さてさて、宮沢賢治についての続き。宮沢賢治というと、東北という地、農学校教師また後には鉱山技師となったその堅い職業、「けふのうちにとほくへいってしまふわたくしのいもうとよ」の出だしで有名な「永訣の朝」の慟哭、「雨ニモマケズ」のストイックさ、などのイメージが強く、貧困や病、厳しい労働という現実の対比としてのファンタジー、という印象を持っている人が多いような気がする。宮沢賢治自身はとても裕福な家庭に育っている。彼の祖父は質屋・古着商として大成功した人物で、賢治は現岩手大農学部である盛岡高等農林学校卒業後も研究生として残る。
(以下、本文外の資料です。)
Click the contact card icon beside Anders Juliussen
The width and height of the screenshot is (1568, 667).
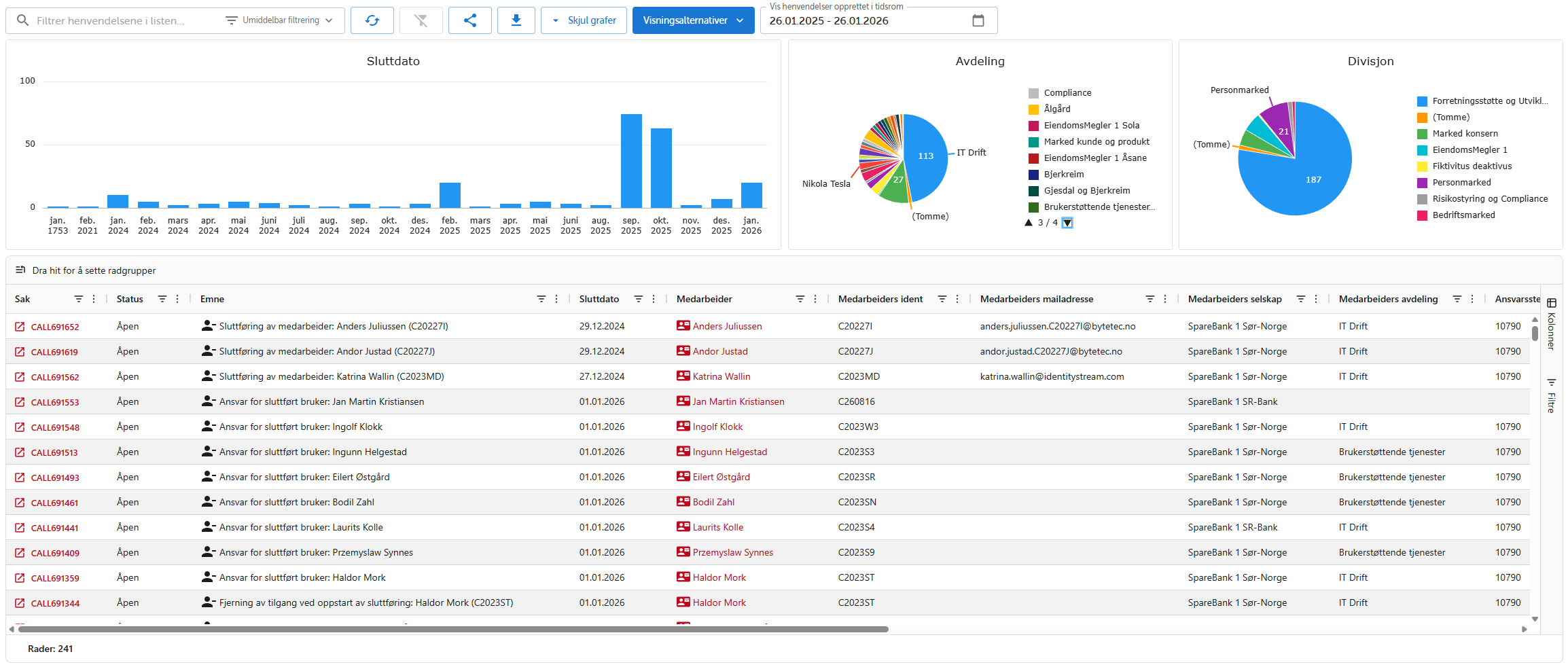tap(683, 326)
いわば大学院出だ。もちろん富裕家庭にあっても、農業という天候・土地に左右される困難に心を寄せていたからこそ死の間際まで相談事など引き受けていたのだろう。

賢治はよく何かに惹かれるように夜の山を彷徨ったり、幻ともつかない光景を目にしたり、したそうだ。このひとの作品を読むと、何だか彼自身はこの世から乖離しているような気がしてたんじゃないか、というか、生きている現実感が薄かったのじゃないかと思えて仕方ない。本当の居場所は別の世界にあるような気持ち。だからこそ現実につなぎとめてくれる職業を選んだのじゃないかなぁ。農業ってそれこそ手を使い、目を使い、体ごと必要だもの。確実な現実感を得られる。
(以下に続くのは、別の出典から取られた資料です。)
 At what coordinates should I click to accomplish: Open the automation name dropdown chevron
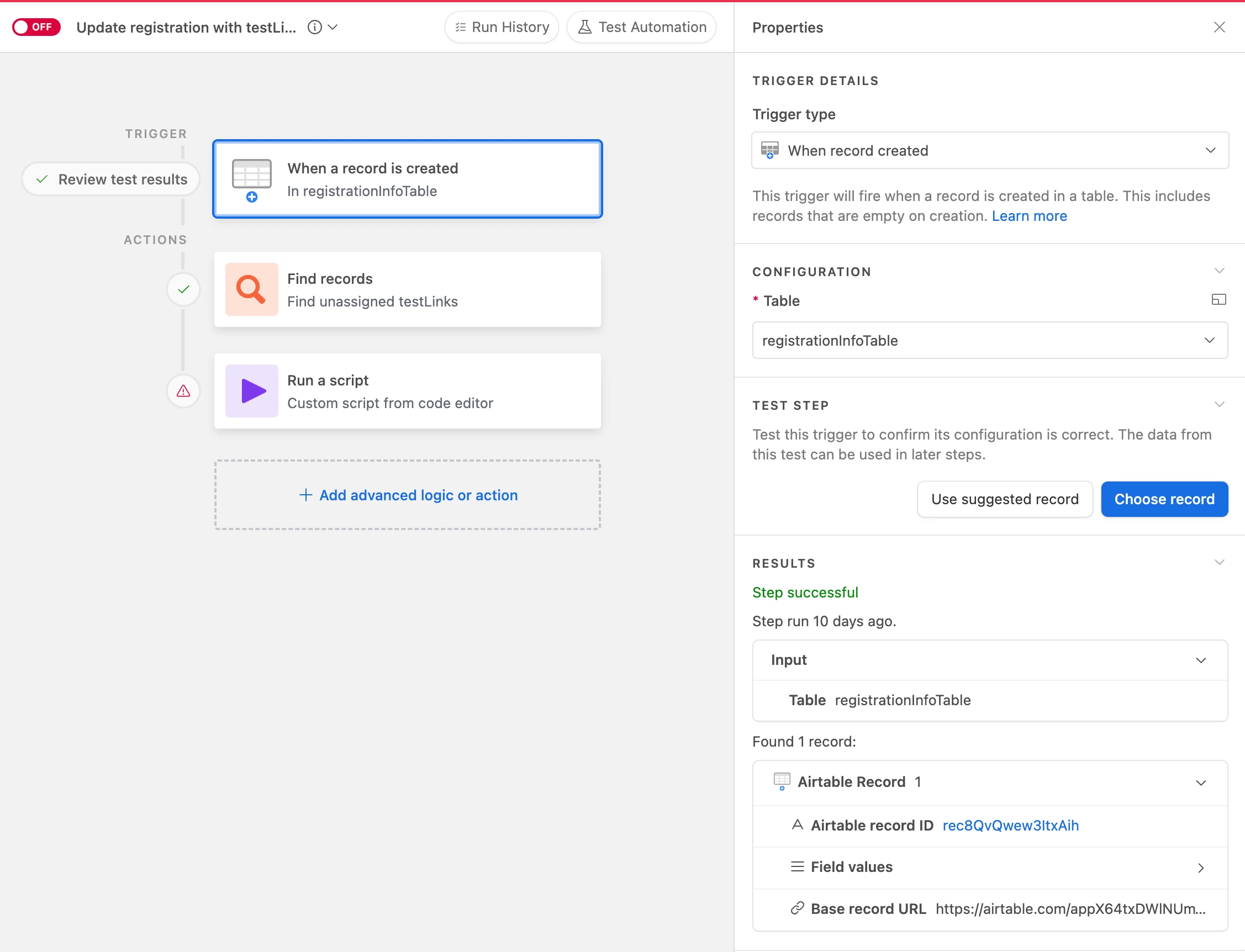point(333,27)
童話については、切り取られた場面から始まるかんじ、ふっと消えるような終わり方、その唐突さに昔は馴染めなかった。ひどく不安定に感じる。穏やかでまじめな人柄といわれた彼の中にあった「現実感の薄さ」なのかな、と思ってしまう。賢治ファンにとってはそういうところが魅力なのだろうか?

今回読み直したり初めてだったりの作品、やはり何か薄い紗がはさまってる感じ。すごく好きな作品もあるんだけど、それは設定が好き、というか、作品そのものじゃないような。絵本のかたちになっているものだとあまり感じないのよねぇ。うーむ。このはなしまだ続きます。